Il a même jugé que la plus grande rivale des Etats-Unis, la Chine, "devrait (le) remercier" d'avoir engagé ce conflit.

"Incroyable"

Mais personne ou presque ne "bondit", à l'exception de certains mystérieux pays dont Donald Trump assure qu'ils vont soutenir les Etats-Unis, mais en se refusant à les nommer.

Interrogé lundi sur un appel passé avec le président français Emmanuel Macron, le républicain a déclaré: "Sur une échelle de zéro à dix, je dirais qu'il mérite un huit". Avant d'ajouter: "Pas parfait, mais c'est la France."

Le Royaume-Uni et l'Allemagne ont écarté lundi toute mission de l'Otan pour rétablir la circulation maritime. le Japon et l'Australie, alliés historiques des Etats-Unis dans la région Asie-Pacifique, ont exclu tout envoi de moyens dans le détroit.

"C'est vraiment une demande incroyable", commente pour l'AFP Philip Gordon, ancien conseiller pour la sécurité nationale de la vice-présidente démocrate Kamala Harris, désormais expert pour la Brookings Institution.

Il juge que Donald Trump récolte en quelque sorte ce qu'il a semé, à force d'imposer des droits de douane, de critiquer l'Otan, de convoiter le Groenland ou de minimiser voire franchement nier les pertes subies par les alliés des Etats-Unis en Afghanistan par exemple.

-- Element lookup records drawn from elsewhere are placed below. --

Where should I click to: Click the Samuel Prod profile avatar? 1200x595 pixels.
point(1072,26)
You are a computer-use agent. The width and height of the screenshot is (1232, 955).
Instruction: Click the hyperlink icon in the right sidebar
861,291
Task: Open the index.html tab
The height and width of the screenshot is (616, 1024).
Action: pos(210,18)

"Imaginez que vous êtes un dirigeant européen qui doit justifier de risquer des vies humaines non seulement pour cette opération, mais pour un président qui n'a eu de cesse de vous insulter et de vous rabaisser depuis quinze mois. Cela va trop loin", juge-t-il.

"Les Etats-Unis lancent une guerre sans consulter leurs alliés et espèrent maintenant qu'ils viennent réparer les dégâts, cela ne va pas être bien reçu", abonde Erwan Lagadec, professeur à la George Washington University.

Au-delà de la dimension politique, il souligne que la demande d'aide de l'hôte de la Maison Blanche se heurte aussi à des limites pratiques.

Manque de capacités 

L'Otan "n'a pas tant de capacités navales que cela", explique ce spécialiste en relations internationales, pour qui la situation n'est pas "sans ironie", car les capacités en question "étaient jusqu'ici destinées à être déployées dans une volonté d'apaisement face à Trump au Groenland".

L'ancien ambassadeur de France aux Etats-Unis Gérard Araud, commentateur prolifique des affaires internationales sur X, a réagi vivement aux demandes de la Maison Blanche.

"A ce niveau, le mot +culot+ est bien trop faible... Impudence, toupet, effronterie, outrecuidance. Ou alors les "Tontons flingueurs": les c... osent tout, c'est même à ça qu'on les reconnaît...", a-t-il écrit en référence à la célébrissime réplique inventée par Michel Audiard pour le film de Georges Lautner.

Certains pays alliés des Etats-Unis "pourraient changer de ton ou proposer quelque chose de mineur, par exemple plus de soutien logistique", mais sans modifier fondamentalement leur position, prévoit pour l'AFP Liana Fix, chercheuse au Council on Foreign Relations.

Donald Trump a fait lourdement pression sur les pays de l'Otan pour qu'ils augmentent leurs dépenses militaires.

Mais "de nombreux équipements militaires et missiles que (les Européens) avaient commandés auprès des Etats-Unis pour leur propre défense et celle de l'Ukraine sont maintenant utilisés en Iran", explique-t-elle.

La réserve européenne face aux demandes du président américain concernant le détroit d'Ormuz "n'est pas un retour de bâton" pour les attaques passées, elle repose "sur des contraintes et arbitrages très concrets", souligne-t-elle.